Widening the scope of Brazilian philanthropy
The Philanthropy Network for Social Justice organizations, Brazilian co-publishers of the PSJP report, therefore play a crucial role in Brazil. They widen the scope of Brazilian philanthropy by focusing on themes that are mainly avoided by the generally risk-averse corporate and family organizations, such as human rights and racial equity (here too there are really nice exceptions, also presented by the report). These mostly independent funds promote the strengthening of civil society organizations through grantmaking.
As well described by the report, Brazil does not have a well-established and recognized civil society. The political culture has been top down for most of the country’s history. Democracy is quite recent – the last dictatorship ended just over 30 years ago. The words ‘Order and Progress’ on the Brazilian flag are today part of the marketing strategy of the government that took over after the impeachment of the more left-leaning Dilma Rousseff in 2016. ‘Order’ in Brazil means a strong centralized government, controlling the executive, legislative and judiciary – as well as the economy – all at the same time.

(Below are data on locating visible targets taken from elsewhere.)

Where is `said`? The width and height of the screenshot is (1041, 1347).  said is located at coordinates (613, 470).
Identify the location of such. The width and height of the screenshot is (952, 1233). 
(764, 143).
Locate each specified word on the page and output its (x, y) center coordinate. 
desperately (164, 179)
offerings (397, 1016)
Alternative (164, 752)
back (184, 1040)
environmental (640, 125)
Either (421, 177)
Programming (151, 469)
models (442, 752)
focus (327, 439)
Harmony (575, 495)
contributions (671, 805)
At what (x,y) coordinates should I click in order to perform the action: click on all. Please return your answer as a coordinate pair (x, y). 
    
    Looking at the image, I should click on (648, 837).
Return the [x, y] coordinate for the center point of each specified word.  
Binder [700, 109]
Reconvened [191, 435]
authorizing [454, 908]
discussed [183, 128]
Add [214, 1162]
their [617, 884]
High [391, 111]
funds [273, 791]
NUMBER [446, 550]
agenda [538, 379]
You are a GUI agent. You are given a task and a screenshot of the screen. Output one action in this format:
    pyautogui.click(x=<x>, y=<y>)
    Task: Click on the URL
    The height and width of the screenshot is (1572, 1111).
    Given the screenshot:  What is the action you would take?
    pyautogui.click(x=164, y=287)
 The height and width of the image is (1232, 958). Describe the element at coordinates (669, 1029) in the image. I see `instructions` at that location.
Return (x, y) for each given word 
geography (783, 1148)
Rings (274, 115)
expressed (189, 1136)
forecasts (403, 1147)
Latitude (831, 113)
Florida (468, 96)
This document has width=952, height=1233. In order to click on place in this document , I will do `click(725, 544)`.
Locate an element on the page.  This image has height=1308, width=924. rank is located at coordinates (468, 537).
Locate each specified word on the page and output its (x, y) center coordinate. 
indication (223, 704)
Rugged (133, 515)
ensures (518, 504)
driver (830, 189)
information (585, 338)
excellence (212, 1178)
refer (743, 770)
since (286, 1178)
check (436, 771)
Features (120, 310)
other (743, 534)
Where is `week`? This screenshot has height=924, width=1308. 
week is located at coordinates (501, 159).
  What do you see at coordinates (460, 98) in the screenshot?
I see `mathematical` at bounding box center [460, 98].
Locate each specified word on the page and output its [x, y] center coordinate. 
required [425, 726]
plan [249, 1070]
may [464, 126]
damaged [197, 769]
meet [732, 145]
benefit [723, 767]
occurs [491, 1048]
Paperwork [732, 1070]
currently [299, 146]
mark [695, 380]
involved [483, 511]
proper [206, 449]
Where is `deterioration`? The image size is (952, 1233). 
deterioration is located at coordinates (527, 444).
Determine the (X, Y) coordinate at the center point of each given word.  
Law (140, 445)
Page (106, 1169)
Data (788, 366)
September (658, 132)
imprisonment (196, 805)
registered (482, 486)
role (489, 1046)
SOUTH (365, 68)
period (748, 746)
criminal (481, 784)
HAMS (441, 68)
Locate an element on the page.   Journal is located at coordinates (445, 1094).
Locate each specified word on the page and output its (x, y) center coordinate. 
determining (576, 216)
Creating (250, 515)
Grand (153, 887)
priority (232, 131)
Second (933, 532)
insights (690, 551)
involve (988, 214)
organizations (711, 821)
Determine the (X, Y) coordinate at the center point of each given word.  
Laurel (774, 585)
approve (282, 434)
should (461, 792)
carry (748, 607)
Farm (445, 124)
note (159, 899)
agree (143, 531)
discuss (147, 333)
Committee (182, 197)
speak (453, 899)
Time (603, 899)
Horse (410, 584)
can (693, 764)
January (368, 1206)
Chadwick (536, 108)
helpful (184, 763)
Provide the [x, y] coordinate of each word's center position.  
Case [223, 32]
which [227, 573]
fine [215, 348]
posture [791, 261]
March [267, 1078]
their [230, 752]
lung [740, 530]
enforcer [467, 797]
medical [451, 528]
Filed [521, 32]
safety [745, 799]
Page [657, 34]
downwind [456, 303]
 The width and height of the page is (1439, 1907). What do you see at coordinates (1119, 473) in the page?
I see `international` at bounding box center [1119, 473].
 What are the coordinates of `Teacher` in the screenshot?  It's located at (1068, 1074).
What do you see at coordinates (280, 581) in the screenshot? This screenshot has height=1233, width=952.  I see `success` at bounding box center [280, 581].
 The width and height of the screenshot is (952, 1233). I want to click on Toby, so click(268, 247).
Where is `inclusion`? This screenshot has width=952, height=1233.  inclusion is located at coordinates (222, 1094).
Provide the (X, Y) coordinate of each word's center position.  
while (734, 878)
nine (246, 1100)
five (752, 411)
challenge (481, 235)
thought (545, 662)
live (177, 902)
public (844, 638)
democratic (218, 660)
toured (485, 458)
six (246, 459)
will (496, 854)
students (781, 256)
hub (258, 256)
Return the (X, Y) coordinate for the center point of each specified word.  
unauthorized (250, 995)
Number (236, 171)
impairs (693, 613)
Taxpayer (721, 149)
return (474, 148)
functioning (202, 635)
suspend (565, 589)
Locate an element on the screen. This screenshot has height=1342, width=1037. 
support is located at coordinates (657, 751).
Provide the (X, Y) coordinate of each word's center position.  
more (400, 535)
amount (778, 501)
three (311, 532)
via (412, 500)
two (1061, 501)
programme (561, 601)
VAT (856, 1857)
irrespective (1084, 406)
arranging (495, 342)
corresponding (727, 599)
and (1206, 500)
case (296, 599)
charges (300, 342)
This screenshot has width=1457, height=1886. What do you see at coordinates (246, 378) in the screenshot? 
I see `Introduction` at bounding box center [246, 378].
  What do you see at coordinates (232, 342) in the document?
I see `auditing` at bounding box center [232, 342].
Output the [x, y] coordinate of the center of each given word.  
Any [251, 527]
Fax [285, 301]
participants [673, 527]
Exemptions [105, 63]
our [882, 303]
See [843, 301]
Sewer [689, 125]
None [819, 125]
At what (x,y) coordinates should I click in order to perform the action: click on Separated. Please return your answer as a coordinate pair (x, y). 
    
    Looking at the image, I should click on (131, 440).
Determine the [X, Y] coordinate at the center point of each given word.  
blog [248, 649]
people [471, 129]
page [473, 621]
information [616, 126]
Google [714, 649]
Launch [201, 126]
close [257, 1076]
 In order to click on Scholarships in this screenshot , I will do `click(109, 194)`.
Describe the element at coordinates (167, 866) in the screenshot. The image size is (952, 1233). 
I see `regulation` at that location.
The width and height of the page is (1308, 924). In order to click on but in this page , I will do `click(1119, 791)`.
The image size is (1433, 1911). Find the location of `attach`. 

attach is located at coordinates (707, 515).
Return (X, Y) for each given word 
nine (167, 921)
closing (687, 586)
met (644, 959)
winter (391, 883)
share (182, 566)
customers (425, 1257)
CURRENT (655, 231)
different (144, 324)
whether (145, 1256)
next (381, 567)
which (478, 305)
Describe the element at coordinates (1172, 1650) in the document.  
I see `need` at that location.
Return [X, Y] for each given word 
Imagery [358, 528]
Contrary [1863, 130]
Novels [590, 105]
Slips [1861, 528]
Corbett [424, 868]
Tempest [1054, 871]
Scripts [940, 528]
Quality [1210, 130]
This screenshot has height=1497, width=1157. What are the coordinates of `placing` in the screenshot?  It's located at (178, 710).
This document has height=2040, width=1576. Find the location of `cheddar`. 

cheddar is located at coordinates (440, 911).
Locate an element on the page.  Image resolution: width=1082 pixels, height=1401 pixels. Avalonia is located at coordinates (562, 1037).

Civil society, especially the part of it that advocates for social justice, is frequently accused of moving in the opposite direction. It is more identified with those that have historically been sidelined from the patrimonialist governance of the country. For most of the present government bureaucrats and politicians, dissent is seen as disorder.
Transforming Brazilian philanthropy from operating to grantmaking, from a focus on restricted interests towards a social justice orientation, has implications that go far beyond reaching a new ‘paradigm of giving’ in the country. It means moving tectonic structures of power and concentration of wealth that have been in place since the foundation of Brazil in 1500.
Fernando Rossetti is principal at Reos Partners, an international consultancy on systemic change. He was secretary general of GIFE from 2004 to 2013 and chair of the board of directors of WINGS from 2008 to 2012.